> _JOBS_:
- 1) In the passage on analyzing package review threads, whose review of rrricanes is looked at?
- 2) Continue the passage on analyzing package review threads from the point where it stops.

> _READING PASSAGE_:
## begin
Let’s look at Joseph Stachelek’s review of
rrricanes
for instance.
dplyr::filter(threads, user == "jsta", is_review) %>%
dplyr::select(line) %>%
head() %>%
knitr::kable()
line |
---|
## package review |
- [x] as the reviewer i confirm that there are no conflicts of interest for me to review this work (if you are unsure whether you are in conflict, please speak to your editor before starting your review). |
#### documentation |
the package includes all the following forms of documentation: |
- [x] a statement of need clearly stating problems the software is designed to solve and its target audience in readme |
- [x] installation instructions: for the development version of package and any non-standard dependencies in readme |
Now if we clean up a bit…
threads <- dplyr::group_by(threads, line)
threads <- dplyr::mutate(threads, no_total_occ = n(),
no_issues = length(unique(issue)),
size = stringr::str_length(line))
threads <- dplyr::ungroup(threads)
## end
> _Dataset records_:
## begin
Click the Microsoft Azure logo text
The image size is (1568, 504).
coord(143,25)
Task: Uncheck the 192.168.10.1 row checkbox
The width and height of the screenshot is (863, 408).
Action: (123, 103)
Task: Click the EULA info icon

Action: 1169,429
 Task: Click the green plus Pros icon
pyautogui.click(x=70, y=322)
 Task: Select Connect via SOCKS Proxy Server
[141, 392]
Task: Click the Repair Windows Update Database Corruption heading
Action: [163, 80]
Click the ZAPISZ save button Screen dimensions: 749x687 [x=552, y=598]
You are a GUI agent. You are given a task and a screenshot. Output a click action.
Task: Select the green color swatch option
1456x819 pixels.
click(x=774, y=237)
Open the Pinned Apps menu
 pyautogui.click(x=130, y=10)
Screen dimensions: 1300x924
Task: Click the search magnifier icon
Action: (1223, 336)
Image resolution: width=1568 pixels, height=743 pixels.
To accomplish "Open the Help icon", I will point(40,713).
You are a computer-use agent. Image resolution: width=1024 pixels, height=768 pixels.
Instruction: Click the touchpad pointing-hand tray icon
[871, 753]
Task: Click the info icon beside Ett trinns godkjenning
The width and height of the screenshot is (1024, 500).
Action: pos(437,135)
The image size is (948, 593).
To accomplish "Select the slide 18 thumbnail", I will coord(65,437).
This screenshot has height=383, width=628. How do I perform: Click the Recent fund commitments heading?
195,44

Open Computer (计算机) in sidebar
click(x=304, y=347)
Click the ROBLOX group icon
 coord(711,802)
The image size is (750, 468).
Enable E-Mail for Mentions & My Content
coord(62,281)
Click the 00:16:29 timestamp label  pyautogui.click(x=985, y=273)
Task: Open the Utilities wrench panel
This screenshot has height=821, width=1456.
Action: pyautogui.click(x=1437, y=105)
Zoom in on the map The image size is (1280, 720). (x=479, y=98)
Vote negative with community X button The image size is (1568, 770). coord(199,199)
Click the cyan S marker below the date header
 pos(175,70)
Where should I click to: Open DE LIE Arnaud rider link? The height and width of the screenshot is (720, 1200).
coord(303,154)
## end
> _RESPONSES BY TASK_:
- 1) Joseph Stachelek's review.

- 2)
threads <- dplyr::group_by(threads, issue, line)
threads <- dplyr::arrange(threads, created_at)
threads <- dplyr::filter(threads, no_total_occ <= 2,
# for repetitions in total keep the short ones
# bc they are stuff like "thanks" so not template
# yes 10 is arbitrary
no_issues <= 1 | size < 10)
# when there's a duplicate in one issue
# it's probably citation
# so keep the first occurrence
get_first <- function(x){
x[1]
}
threads <- dplyr::group_by(threads, issue, line)
threads <- dplyr::summarise_all(threads, get_first)
threads <- dplyr::select(threads, - no_total_occ, - size, - no_issues)
threads <- dplyr::mutate(threads, # let code words now be real words
line = stringr::str_replace_all(line, "`", ""),
# only keep text from links, not the links themselves
line = stringr::str_replace_all(line, "\\]\\(.*\\)", ""),
line = stringr::str_replace_all(line, "\\[", ""),
line = stringr::str_replace_all(line, "blob\\/master", ""),
# ’
line = stringr::str_replace_all(line, "’", ""),
# remove some other links
line = stringr::str_replace_all(line, "https\\:\\/\\/github\\.com\\/", ""))
threads <- dplyr::filter(threads, !stringr::str_detect(line, "estimated hours spent reviewing"))
threads <- dplyr::filter(threads, !stringr::str_detect(line, "notifications@github\\.com"))
threads <- dplyr::filter(threads, !stringr::str_detect(line, "reply to this email directly, view it on"))
threads <- dplyr::ungroup(threads)
Here is what we get from the same review.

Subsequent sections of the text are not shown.